Moreover, PTSD interferes with patients' ability to benefit from SUD treatment. Studies in different samples of patients with SUD suggest that those with PTSD have a poorer adherence to treatment and a shorter duration of abstinence;[21,44] they are more likely to be readmitted and have a higher use of services,[4,19] and they have consistently worse outcomes across a variety of measures.[45] They are also perceived as more difficult to treat by clinicians than those with either disorder alone.[46] Whereas the negative influence of comorbid PTSD on treatment outcome is clear, more research is needed on the nature of this relationship.
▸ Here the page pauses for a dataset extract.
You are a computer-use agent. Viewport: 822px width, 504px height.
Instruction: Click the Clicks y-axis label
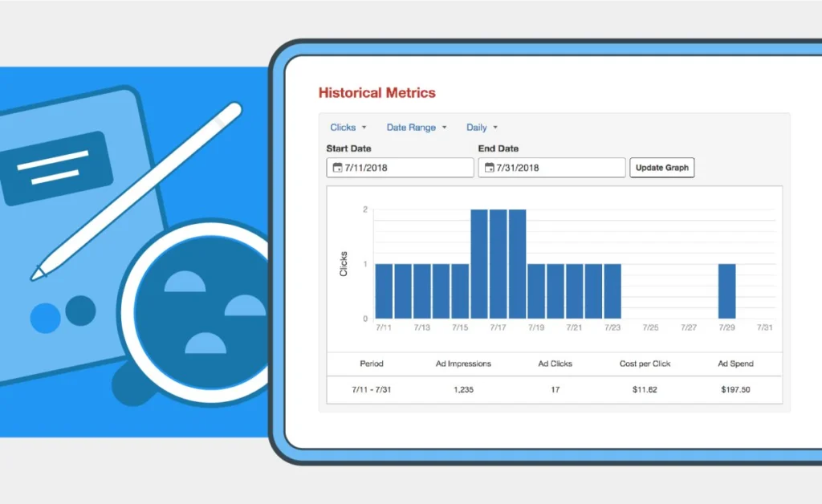click(345, 262)
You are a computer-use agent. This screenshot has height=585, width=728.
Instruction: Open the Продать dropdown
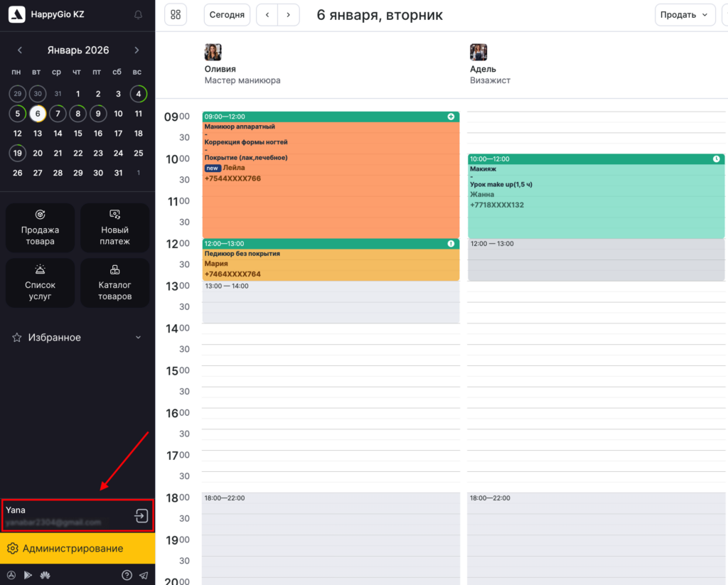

In a small sample of women with PTSD/SUD, re-experiencing symptoms at baseline was a significant predictor of relapse in the following 6 months.[47] In contrast to this, the findings of a more recent study suggest that improvement of PTSD status rather than PTSD symptoms at baseline predict substance use outcome.[11] Furthermore, it has been proposed that psychopathology or general distress might impede treatment for substance abuse in patients with PTSD/SUD rather than PTSD per se,[9,11] although this notion has not been supported by the results of a recent pharmacological trial.[48] Finally, SUD patients with and without comorbid PTSD are also known to differ on other proximal determinants of treatment response, such as social support and coping strategies.[21,34] Thus, more research is needed on a wide variety of issues that have been raised in the literature and which will, it is hoped, obtain further clarification in the decades ahead.